WORK TO BE COMPLETED – When you reach the line that contains "You are a computer-use" in the data below, start reproducing lines exactly, and stop after the line that contains "Task: Click the top-right pad next to Home".

STORED DATA –
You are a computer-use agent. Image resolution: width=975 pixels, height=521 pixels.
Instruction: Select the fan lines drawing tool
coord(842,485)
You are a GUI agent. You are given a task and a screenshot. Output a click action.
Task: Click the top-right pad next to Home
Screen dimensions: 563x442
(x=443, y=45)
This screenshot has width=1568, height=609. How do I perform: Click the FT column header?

==

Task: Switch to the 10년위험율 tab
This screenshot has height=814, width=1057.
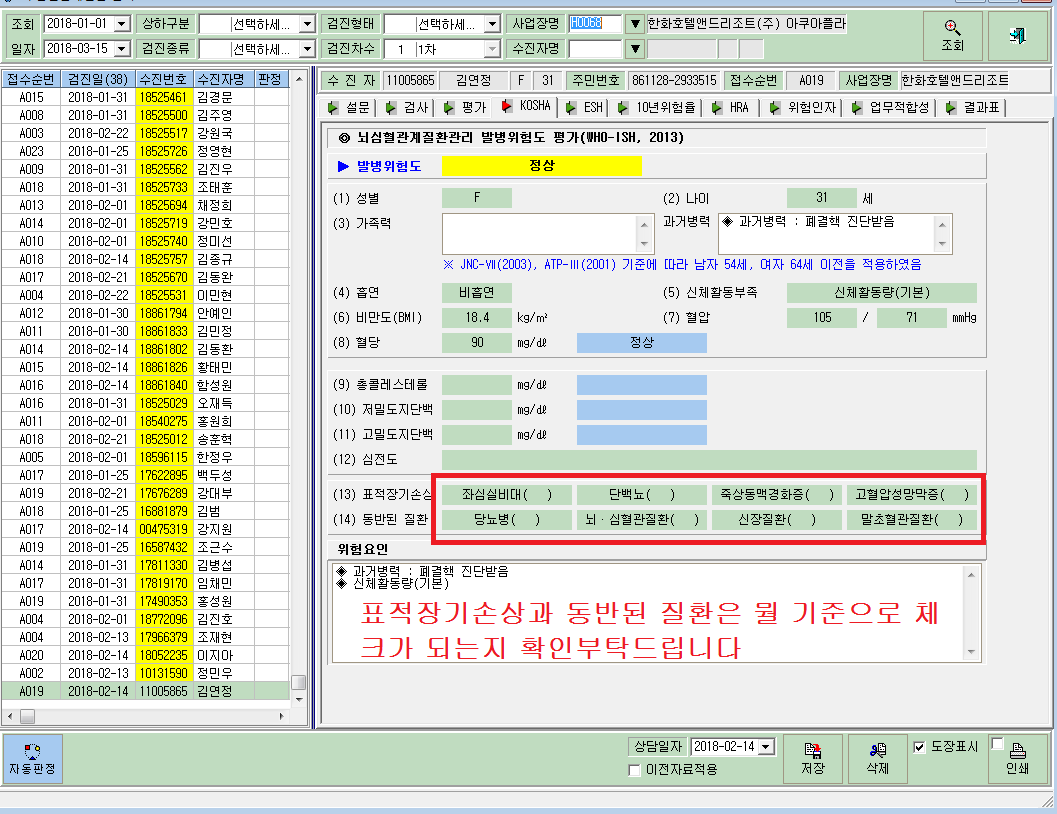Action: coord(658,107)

TASK ANSWER –
You are a computer-use agent. Image resolution: width=975 pixels, height=521 pixels.
Instruction: Select the fan lines drawing tool
coord(842,485)
You are a GUI agent. You are given a task and a screenshot. Output a click action.
Task: Click the top-right pad next to Home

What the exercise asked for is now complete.